- _REQUIRED WORK_
Provide again, from the entries below, every line from the one containing "November 28, 2016 • 1:53 am (118, 1651)" through the one containing "Business (98, 96)", exactly as written, and no other line.

- _PROVIDED DATA_
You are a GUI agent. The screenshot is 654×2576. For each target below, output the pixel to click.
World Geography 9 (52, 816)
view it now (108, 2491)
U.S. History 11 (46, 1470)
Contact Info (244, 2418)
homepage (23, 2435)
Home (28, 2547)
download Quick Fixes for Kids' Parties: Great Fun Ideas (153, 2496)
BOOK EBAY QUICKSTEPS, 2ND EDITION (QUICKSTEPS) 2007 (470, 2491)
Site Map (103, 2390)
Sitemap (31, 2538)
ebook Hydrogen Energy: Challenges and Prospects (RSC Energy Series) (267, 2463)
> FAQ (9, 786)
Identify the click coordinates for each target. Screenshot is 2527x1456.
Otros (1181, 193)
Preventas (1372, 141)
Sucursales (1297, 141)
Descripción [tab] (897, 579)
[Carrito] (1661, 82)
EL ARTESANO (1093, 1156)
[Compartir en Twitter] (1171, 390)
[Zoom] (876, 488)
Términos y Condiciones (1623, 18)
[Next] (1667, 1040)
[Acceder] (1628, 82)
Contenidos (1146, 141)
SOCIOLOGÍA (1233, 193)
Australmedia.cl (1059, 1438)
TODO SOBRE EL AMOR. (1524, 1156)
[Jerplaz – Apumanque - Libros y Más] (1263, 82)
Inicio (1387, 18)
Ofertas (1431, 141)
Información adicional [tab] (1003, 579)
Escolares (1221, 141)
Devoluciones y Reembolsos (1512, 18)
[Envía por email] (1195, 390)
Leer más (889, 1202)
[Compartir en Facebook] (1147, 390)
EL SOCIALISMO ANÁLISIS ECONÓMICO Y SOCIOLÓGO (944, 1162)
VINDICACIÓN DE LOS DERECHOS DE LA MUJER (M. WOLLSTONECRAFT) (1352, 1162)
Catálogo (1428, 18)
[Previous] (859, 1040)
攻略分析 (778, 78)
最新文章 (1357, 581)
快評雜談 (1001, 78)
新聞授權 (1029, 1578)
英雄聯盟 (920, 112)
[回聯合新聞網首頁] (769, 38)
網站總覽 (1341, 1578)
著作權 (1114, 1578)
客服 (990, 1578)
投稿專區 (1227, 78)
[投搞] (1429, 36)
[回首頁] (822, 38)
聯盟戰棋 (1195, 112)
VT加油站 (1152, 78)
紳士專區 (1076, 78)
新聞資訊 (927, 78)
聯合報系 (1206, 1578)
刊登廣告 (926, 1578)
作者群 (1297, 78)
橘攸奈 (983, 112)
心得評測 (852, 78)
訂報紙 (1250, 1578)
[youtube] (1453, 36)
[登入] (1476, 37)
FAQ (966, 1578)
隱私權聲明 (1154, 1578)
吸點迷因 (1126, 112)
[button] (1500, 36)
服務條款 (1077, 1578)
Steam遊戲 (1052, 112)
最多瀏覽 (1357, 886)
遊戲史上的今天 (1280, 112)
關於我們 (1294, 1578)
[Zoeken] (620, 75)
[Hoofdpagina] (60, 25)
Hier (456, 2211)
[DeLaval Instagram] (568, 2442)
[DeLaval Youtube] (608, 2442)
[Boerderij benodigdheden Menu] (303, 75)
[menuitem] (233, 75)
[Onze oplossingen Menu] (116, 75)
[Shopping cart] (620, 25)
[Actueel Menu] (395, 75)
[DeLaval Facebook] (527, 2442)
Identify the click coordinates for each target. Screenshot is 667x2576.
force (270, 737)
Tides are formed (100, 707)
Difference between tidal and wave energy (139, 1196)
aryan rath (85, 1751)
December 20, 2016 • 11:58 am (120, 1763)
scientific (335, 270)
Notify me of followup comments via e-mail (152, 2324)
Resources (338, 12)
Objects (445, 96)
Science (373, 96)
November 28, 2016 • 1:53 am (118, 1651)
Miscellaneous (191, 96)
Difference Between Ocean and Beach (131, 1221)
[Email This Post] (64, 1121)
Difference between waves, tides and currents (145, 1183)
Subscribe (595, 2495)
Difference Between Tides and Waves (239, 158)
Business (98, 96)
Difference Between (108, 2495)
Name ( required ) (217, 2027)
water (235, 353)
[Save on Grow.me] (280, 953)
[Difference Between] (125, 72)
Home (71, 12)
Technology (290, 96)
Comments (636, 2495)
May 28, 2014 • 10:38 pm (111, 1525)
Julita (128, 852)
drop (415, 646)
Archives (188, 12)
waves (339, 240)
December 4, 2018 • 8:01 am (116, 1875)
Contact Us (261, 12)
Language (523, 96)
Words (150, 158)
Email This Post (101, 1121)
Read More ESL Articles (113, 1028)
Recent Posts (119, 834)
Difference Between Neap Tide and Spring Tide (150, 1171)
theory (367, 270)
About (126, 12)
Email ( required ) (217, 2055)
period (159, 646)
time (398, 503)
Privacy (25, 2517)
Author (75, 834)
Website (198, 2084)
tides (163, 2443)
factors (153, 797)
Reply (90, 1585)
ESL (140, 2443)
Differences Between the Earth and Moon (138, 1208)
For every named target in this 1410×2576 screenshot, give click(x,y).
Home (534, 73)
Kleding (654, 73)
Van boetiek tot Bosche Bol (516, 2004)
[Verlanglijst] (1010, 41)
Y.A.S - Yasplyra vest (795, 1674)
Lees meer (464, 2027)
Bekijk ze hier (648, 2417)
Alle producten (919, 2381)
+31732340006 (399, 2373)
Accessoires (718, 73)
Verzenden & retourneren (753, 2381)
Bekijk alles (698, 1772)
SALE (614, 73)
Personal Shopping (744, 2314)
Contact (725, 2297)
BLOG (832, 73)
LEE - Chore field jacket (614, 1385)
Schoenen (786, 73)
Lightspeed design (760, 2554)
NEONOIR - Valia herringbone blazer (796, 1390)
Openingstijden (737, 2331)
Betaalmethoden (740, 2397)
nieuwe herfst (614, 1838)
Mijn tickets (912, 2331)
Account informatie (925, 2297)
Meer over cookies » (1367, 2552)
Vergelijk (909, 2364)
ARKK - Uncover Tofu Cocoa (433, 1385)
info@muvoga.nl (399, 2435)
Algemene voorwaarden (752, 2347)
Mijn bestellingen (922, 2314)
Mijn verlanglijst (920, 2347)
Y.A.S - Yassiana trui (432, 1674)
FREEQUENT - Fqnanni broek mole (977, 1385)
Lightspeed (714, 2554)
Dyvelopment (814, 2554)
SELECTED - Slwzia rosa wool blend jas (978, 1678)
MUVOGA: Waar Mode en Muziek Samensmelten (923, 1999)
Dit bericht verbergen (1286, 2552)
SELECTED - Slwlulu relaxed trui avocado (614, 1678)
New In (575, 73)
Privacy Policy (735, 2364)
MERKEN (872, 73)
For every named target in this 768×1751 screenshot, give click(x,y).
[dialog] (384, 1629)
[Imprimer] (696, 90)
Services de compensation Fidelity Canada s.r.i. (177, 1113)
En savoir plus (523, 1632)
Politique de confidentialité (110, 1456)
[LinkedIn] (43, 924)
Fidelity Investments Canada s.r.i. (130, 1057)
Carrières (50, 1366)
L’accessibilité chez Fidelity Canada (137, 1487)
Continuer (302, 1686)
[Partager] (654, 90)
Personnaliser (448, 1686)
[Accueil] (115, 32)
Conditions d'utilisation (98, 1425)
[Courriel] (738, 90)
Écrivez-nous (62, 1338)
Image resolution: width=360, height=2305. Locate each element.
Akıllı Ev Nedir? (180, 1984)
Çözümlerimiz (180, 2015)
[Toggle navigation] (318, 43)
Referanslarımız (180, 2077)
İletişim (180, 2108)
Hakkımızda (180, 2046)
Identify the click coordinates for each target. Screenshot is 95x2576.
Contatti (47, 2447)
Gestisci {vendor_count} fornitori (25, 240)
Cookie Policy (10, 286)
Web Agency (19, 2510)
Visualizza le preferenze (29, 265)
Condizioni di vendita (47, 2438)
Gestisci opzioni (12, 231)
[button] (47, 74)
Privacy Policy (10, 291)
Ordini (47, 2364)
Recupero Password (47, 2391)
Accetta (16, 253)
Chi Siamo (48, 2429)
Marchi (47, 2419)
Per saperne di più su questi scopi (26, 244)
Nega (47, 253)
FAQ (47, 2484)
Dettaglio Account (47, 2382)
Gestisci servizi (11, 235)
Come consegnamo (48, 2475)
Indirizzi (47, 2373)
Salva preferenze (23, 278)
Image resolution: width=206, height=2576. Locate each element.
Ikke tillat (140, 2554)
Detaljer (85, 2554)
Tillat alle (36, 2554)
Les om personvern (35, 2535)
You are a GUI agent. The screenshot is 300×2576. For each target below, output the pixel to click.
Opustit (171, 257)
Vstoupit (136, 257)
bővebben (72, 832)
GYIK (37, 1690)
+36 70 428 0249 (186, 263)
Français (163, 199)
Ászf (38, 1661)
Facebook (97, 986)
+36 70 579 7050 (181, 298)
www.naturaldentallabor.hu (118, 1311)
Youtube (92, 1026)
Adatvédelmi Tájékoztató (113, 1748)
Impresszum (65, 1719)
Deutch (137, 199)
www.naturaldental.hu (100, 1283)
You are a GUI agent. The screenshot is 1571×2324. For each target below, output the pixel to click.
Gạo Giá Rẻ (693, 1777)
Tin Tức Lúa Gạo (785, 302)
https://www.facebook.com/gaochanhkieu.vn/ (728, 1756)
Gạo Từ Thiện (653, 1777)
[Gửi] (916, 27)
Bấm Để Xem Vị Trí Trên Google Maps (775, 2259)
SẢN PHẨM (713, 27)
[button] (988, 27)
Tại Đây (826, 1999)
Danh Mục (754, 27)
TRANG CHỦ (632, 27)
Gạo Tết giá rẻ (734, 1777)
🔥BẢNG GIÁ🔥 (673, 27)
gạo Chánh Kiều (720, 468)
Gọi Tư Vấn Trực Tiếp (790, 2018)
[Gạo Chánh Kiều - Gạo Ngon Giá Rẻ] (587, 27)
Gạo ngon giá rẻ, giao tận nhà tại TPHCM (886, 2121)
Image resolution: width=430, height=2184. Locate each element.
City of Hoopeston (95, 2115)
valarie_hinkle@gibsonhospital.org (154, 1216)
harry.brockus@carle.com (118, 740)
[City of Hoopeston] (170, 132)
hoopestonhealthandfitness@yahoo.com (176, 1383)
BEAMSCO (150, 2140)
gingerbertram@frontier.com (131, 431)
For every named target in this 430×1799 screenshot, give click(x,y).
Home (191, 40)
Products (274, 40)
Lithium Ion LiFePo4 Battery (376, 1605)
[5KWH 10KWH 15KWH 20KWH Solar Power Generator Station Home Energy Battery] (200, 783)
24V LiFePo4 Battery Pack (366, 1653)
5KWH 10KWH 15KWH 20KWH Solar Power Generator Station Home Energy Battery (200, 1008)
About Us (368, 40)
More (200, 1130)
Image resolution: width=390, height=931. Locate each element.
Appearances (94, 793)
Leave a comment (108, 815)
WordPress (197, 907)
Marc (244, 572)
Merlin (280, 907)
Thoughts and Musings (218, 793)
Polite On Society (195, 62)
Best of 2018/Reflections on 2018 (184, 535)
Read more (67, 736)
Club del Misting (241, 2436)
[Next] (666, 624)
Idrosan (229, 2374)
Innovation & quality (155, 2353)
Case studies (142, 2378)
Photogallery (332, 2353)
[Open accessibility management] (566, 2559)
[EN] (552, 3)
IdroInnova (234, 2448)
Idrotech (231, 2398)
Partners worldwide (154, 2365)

- _RESPONSE_
November 28, 2016 • 1:53 am (118, 1651)
Miscellaneous (191, 96)
Difference Between Ocean and Beach (131, 1221)
[Email This Post] (64, 1121)
Difference between waves, tides and currents (145, 1183)
Subscribe (595, 2495)
Difference Between Tides and Waves (239, 158)
Business (98, 96)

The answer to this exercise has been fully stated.